* **REQUIREMENT**
Without including any image, repeat every record exactly.

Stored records
◇ ◇ ◇

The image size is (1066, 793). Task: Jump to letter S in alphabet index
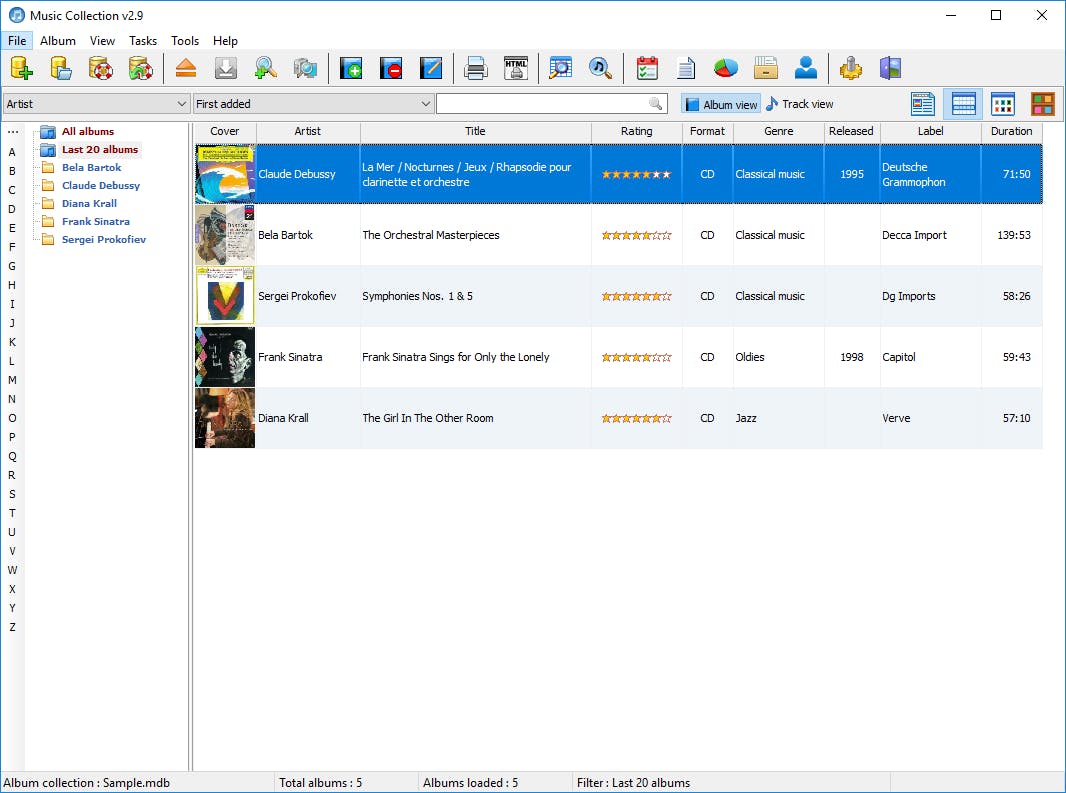coord(12,494)
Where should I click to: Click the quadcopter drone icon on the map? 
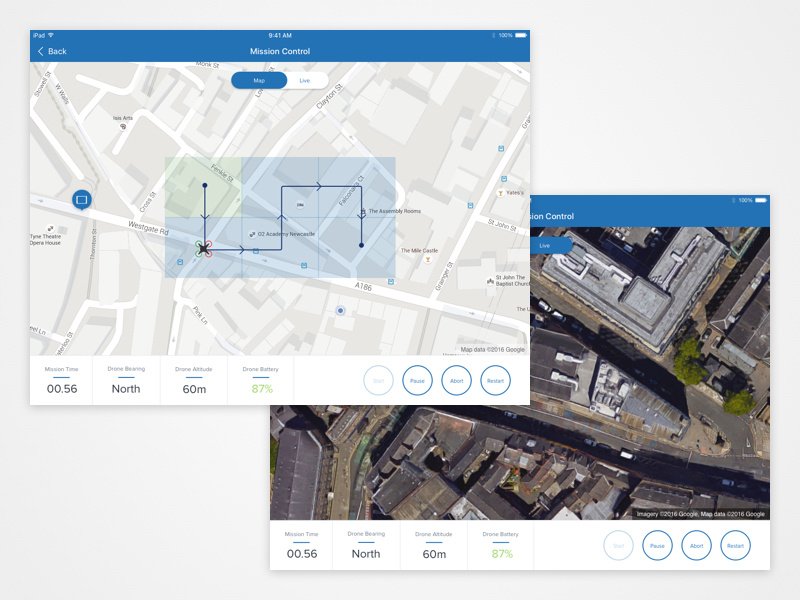204,248
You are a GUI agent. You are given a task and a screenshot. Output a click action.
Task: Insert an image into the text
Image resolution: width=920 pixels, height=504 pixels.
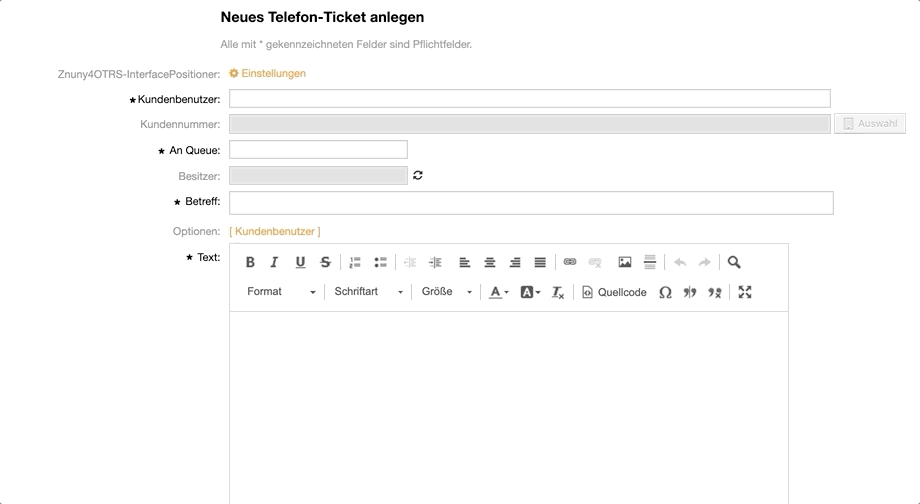[625, 262]
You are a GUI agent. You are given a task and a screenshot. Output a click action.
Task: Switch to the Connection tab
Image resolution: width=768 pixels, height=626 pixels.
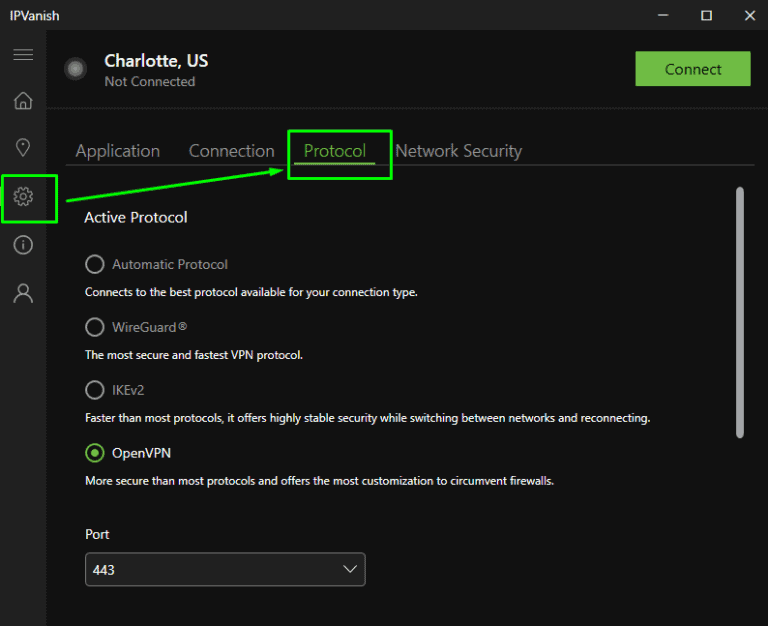(231, 151)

◇ ◇ ◇

* **TASK ANSWER**
The image size is (1066, 793). Task: Jump to letter S in alphabet index
coord(12,494)
Where should I click to: Click the quadcopter drone icon on the map? 
204,248
You are a GUI agent. You are given a task and a screenshot. Output a click action.
Task: Insert an image into the text
Image resolution: width=920 pixels, height=504 pixels.
[625, 262]
You are a GUI agent. You are given a task and a screenshot. Output a click action.
Task: Switch to the Connection tab
Image resolution: width=768 pixels, height=626 pixels.
(231, 151)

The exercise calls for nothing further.